Following successful clinical trials, equitable, transparent, and patient-centered care algorithms of transplant benefit should be employed and consider the spectrum of the transplant process including referral, evaluation, allocation, and care. Healthcare providers should partner with patients throughout the process to build trust and ensure the patient understands risks and benefits. If the patient is not comfortable proceeding with xenotransplantation, healthcare providers should ensure they are appropriately referred to the standard care. This type of approach would assure patients are neither singled out for xenotransplantation nor denied equitable access to all viable transplant pathways.

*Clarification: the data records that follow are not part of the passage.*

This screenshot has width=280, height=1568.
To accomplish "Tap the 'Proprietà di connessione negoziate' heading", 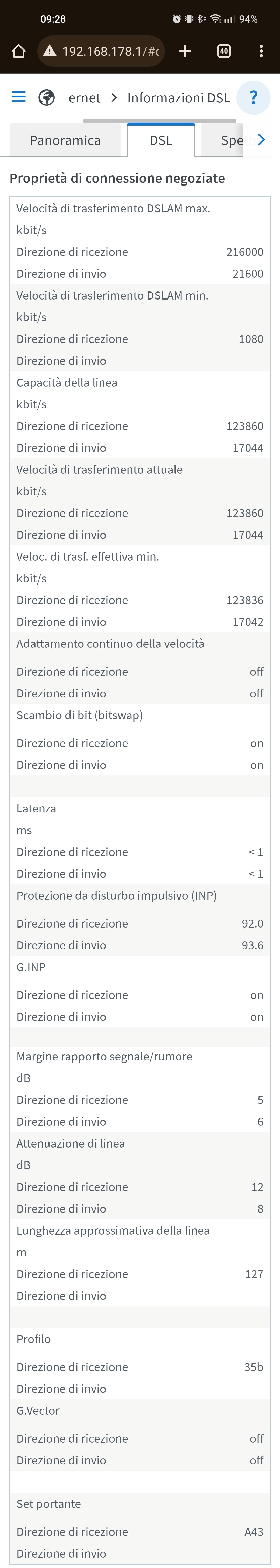I will coord(117,178).
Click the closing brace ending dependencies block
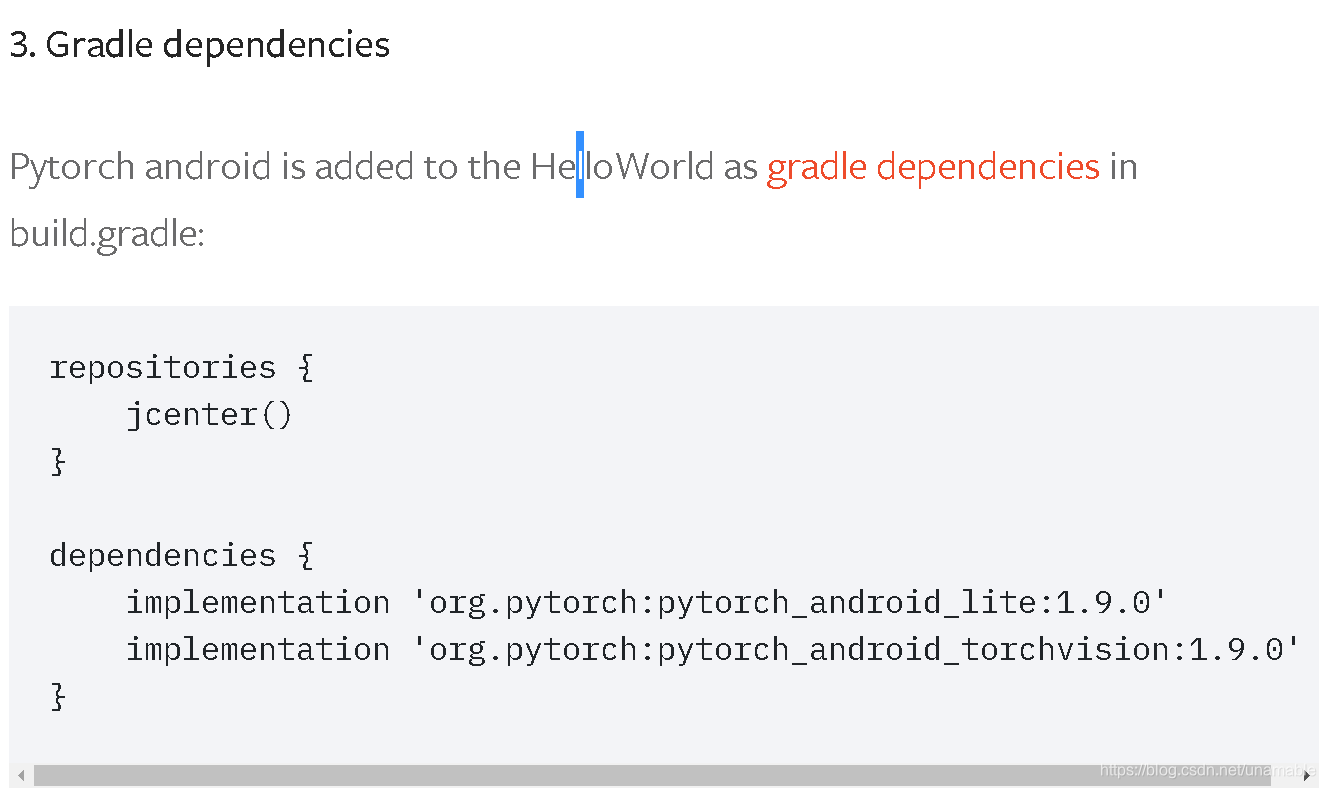This screenshot has width=1326, height=789. pyautogui.click(x=57, y=695)
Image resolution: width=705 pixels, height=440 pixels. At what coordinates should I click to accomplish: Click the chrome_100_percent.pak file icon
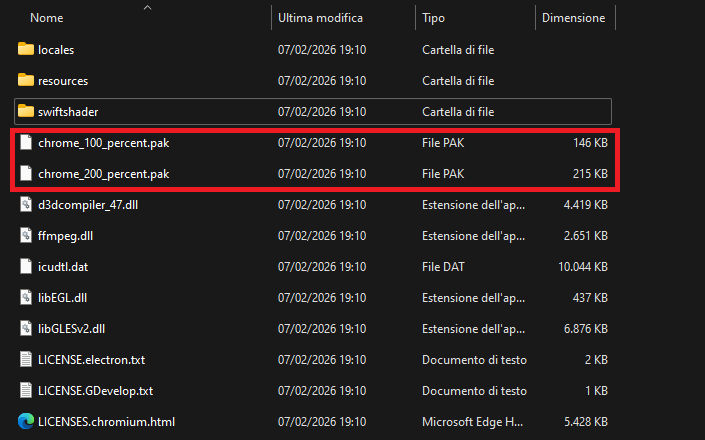coord(27,143)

Embracing xenotransplantation and building a better solid-organ transplantation process for tomorrow will also require bolstering the public’s trust in the current transplant process. We urge healthcare systems to address structural inequities in existing solid-organ transplantation processes and practices. The National Academies of Sciences, Engineering, and Medicine suggests a multi-modal approach to pursue equity in transplantation including: (a) creating and assessing measures of inequity to facilitate prompt action in redressing disparities; (b) adopting payment and reimbursement policies that create incentives to facilitate equity; (c) implementing more rigorous patient-centered care to build patient-provider trust and communication, and foster opportunities to address barriers in transplant care and improve outcomes; (d) increasing public education about the transplant system to strengthen public trust; and (e) uplifting the voices of those affected by disparities when developing transplant policies so that concerns about inequities can be better understood and eliminated4. Such strategies should be deployed in the current transplant milieu and later recalibrated to include xenotransplantation.

Conclusions

The field of solid-organ transplantation must innovate to achieve optimal care, practices, and patient outcomes. However, progress should be made in alignment with principles of equity and justice and with an intentional approach to eliminate structural inequities and health disparities. Whether xenotransplantation ultimately becomes a friend or foe in promoting equity in transplantation remains to be seen. We must therefore be focused on pursuing equity in all corners of transplant care.